Insgesamt 80 Bewertungen
Bewertung vom 14.07.2024
Am Himmel die Flüsse
Shafak, Elif

Am Himmel die Flüsse


ausgezeichnet

Wer sind sie eigentlich, die Jesiden, von denen man immer mal wieder hört, die verfolgt werden, gehasst und vertrieben werden? Bei uns gehen solche Nachrichten beinahe unter in nahöstlichen Konflikten und allgegenwärtigen IS-Gräueltaten. Wenn man dieses Buch gelesen hat, hat man viel dazugelernt.

Es nähert sich von vier Seiten dem Thema an und verbindet sie elegant.
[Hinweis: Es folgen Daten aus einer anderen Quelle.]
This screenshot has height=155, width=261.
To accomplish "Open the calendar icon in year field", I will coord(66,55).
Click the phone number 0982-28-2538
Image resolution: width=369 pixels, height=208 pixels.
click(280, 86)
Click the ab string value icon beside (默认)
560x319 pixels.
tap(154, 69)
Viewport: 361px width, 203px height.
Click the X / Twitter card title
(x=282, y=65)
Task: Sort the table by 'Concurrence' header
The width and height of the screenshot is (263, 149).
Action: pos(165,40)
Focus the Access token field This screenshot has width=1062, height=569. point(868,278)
Das Gilgamesch-Epos dient als Hinweis, genau wie ein kleiner Wassertropfen, der über Jahrhunderte hinweg das Geschehen verfolgt und in unterschiedlichsten Aggregatszuständen auf alle Protagonisten dieses Buches trifft. Er beobachtet, dieser Tropfen, urteilt nicht, ist dabei und verändert sich, um in anderer Gestalt wiederzukommen.
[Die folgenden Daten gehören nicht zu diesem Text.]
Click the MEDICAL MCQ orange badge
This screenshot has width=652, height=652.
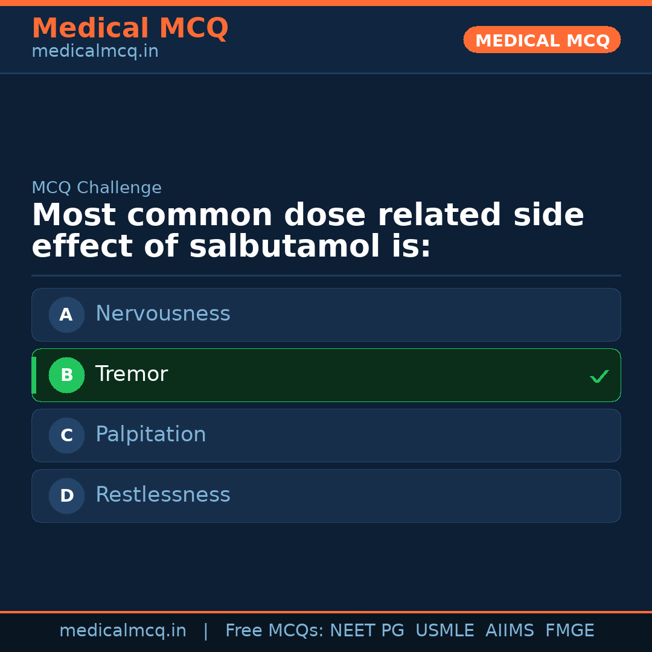click(542, 40)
„Am Ufer des Tigris, damals zu Urzeiten“ war Ninive die größte und reichste Stadt der Welt. Ihr Herrscher, König Assurbanipal, wurde berühmt für seine Bibliothek und seine Grausamkeit.
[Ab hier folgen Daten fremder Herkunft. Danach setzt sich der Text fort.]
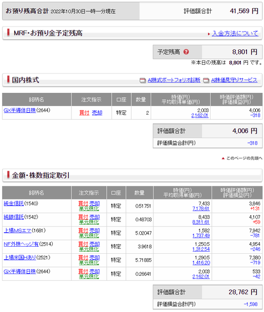Click 売却 for NF外株ヘッジ有 (2514)
Image resolution: width=264 pixels, height=312 pixels.
[x=95, y=244]
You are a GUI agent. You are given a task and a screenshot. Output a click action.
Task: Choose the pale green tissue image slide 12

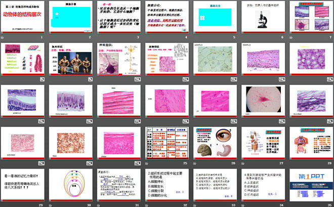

Aus dieser Bibliothek soll das Gilgamesh-Epos stammen, von dem der kleine Arthur 1850 am Ufer der Themse noch nie gehört hatte, bis er eine alte Tonscherbe in die Hand bekam, die bei ihm eine Faszination auslöst, die sein ganzes Leben beeinflusst.

2014 hört die kleine Narin fasziniert den Geschichten ihrer Großmutter zu, die alle von Urzeiten handeln. Eine davon ähnelt sehr der biblischen Geschichte über die Sintflut, nur dass sie eben zu Urzeiten stattfand, genau wie die Geschichten des Gilgamesh. Gab es eine Sintflut lange vor DER Sintflut? Eziden haben keine Schrift und geben ihr Wissen nur mündlich weiter. Überprüfen kann man das nicht, man kann nur hören und staunen und fliehen, wenn wieder einmal diese schwer zugängliche Kultur als „Teufelsanbeter“ gebrandmarkt wird.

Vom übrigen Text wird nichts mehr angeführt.